Peptide mapping by reversed-phase chromatography is the mainstay technique in biotherapeutic analysis, delivering the comprehensive
characterization of biopharmaceutical products. When interfaced with a mass spectrometer (MS), it can deliver the identification
of proteins and its variants, determine post-translational modifications (PTMs) and locations, and confirm protein sequences.
However, peptide mapping represents a significant chromatographic challenge because of the inherent complexity of protein
digests. As a result, many organizations struggle with developing robust and reliable peptide maps. In general, their peptide
maps have suffered from low sensitivity, poor peak shapes, and very long separation times to achieve the desired resolution.

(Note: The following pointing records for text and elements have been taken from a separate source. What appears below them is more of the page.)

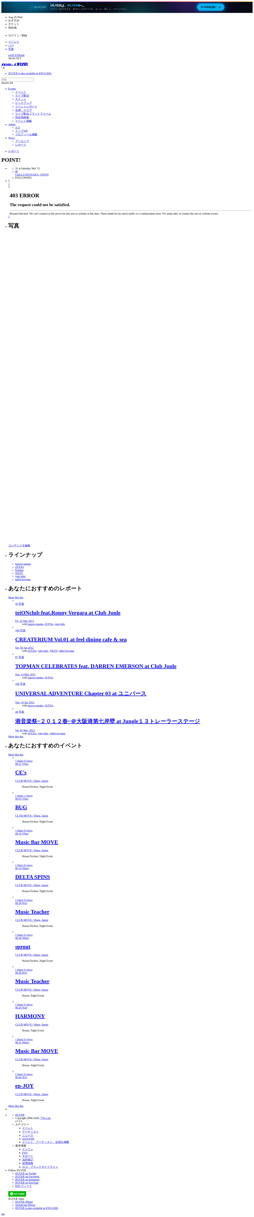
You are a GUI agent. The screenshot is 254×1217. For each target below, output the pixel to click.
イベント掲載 (23, 121)
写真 (11, 49)
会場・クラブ (23, 110)
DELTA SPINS (32, 877)
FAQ (25, 1152)
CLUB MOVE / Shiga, (31, 780)
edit (22, 55)
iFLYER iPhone (24, 1201)
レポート (20, 144)
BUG (21, 807)
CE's (20, 772)
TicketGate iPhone (25, 1205)
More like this (15, 597)
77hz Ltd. (45, 1118)
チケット (20, 99)
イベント (13, 41)
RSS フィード (23, 1186)
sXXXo (49, 624)
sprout (22, 946)
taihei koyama (66, 650)
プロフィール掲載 (26, 134)
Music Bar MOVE (36, 842)
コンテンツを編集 (19, 545)
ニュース (27, 1135)
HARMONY (30, 1016)
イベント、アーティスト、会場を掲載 (45, 1142)
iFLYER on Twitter (25, 1173)
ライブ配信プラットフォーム (33, 113)
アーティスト (30, 1131)
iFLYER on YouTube (27, 1182)
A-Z (17, 127)
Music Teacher (32, 912)
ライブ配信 (22, 95)
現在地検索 (22, 117)
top (3, 1214)
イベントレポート (26, 106)
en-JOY (24, 1086)
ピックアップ (23, 102)
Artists (11, 124)
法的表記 (27, 1159)
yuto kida (60, 624)
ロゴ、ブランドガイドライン (40, 1166)
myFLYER (14, 55)
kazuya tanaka (35, 624)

The new 2.7 um AdvanceBio Peptide Mapping column has been introduced to fulfill a critical segment in biotherapeutic characterizations,
for generating both rapid and highly efficient peptide maps at low liquid chromatography (LC) system pressures. Using superficially
porous chromatographic media, the AdvanceBio Peptide Mapping columns achieve substantial improvements in peptide mapping during
very fast run times, while still maintaining high efficiency peak performance.
Figure 1: Fast HPLC optimizations of mAb tryptic digest. Mobile phase A: water (0.1% FA) Mobile phase B: 90% acetonitrile
(0.1% FA), Injection: 15 µL, Temperature: 40 °C, DAD: 215 nm (a): 75 min. separation on a 2.1 × 150 mm AdvanceBio Peptide
Mapping column generating 59 peptide peaks. (b): 14 min. separation on a 2.1 × 100 mm AdvanceBio Peptide Mapping column generating
57 peptide peaks.
Rapid mAb Tryptic Digest Peptide Mapping by HPLC–UV
To highlight this performance, the AdvanceBio Peptide Mapping column was used for the rapid LC–MS analysis of a monoclonal
antibody (mAb) tryptic digest. Traditionally, shallow gradients of 2 h or longer are employed for mapping mAb peptide maps
to achieve the desired baseline performance. The longer run times ensure that optimum resolution is achieved and that critical
PTM peak information is not sacrificed during the shorter run. However, the AdvanceBio Peptide Mapping column has the flexibility
to increase analysis speed without sacrificing separation performance. The UV–LC AdvanceBio column separations in Figure 1
demonstrate this flexibility. The top chromatogram provides an example of a more common peptide map generated during 75 min
on a 2.1 × 150 mm column at a standard flow rate (relative to column internal diameter) of 0.2 mL/min. The separation provides
excellent baseline resolution with 59 mAb tryptic digest peaks resolved over the entire gradient profile. In the bottom chromatogram
comparison, a 2.1 × 100 mm AdvanceBio column was used with a very steep gradient at a high flow rate of 0.6 mL/min but at
a fraction of the runtime in under 14 min. In this separation, the mAb tryptic peak count has remained relatively unchanged
(57 peaks) while baseline resolution, peak shapes, sensitivity, and selectivity have not been compromised. In addition, the
column back pressure remained well under 500 bar making this rapid and highly efficient separation achievable on traditional
high perfomance liquid chromatography (HPLC) instrumentation.